Work instructions – The listing below should be printed exactly, every line of it. Skip the pictures.

Listed entries –
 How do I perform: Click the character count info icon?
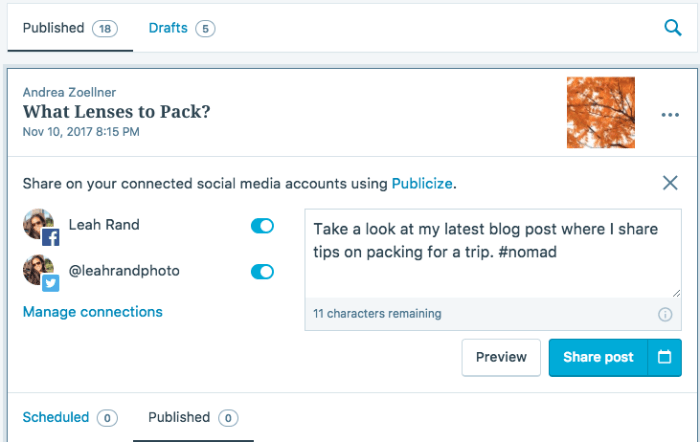[665, 314]
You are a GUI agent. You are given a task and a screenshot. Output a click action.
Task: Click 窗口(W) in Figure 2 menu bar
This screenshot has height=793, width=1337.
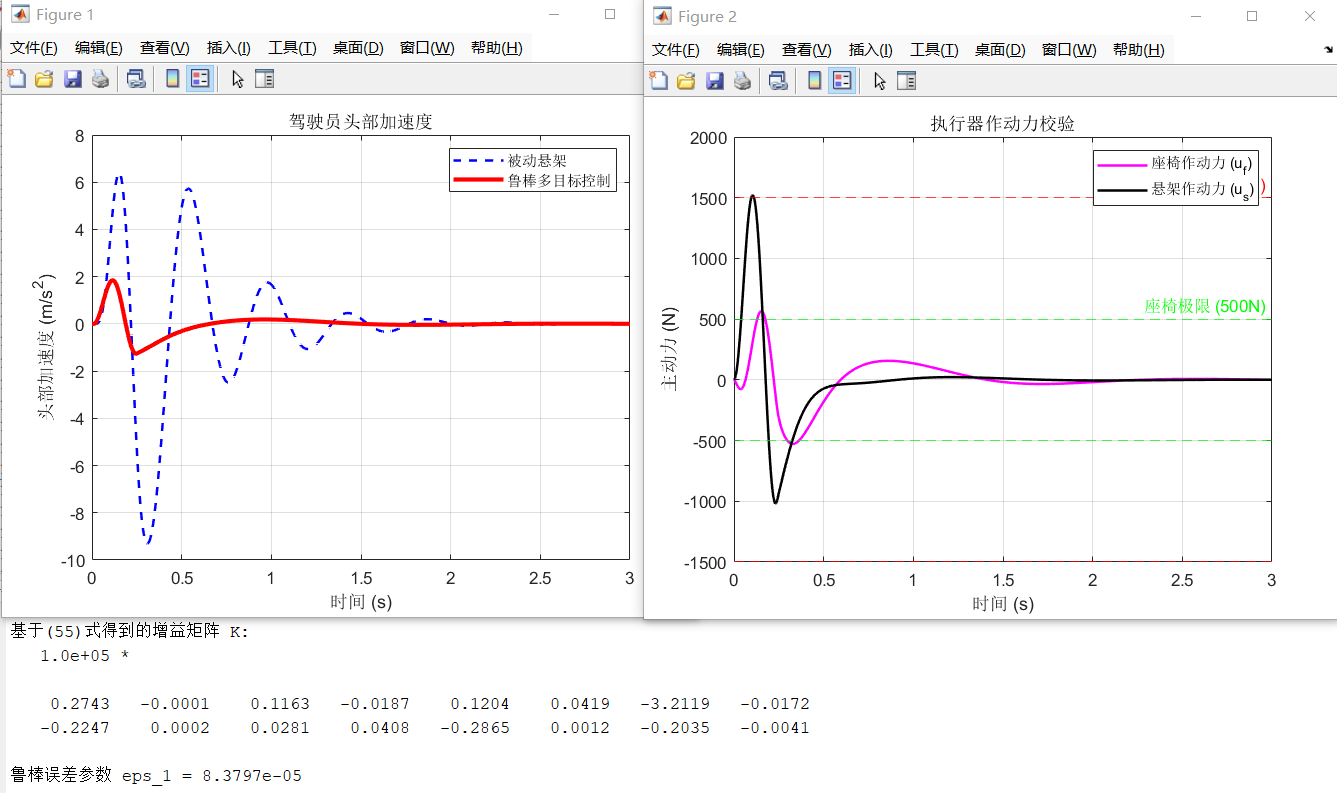click(x=1068, y=50)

Output of the exercise –
 How do I perform: Click the character count info icon?
[665, 314]
You are a GUI agent. You are given a task and a screenshot. Output a click action.
Task: Click 窗口(W) in Figure 2 menu bar
This screenshot has height=793, width=1337.
click(x=1068, y=50)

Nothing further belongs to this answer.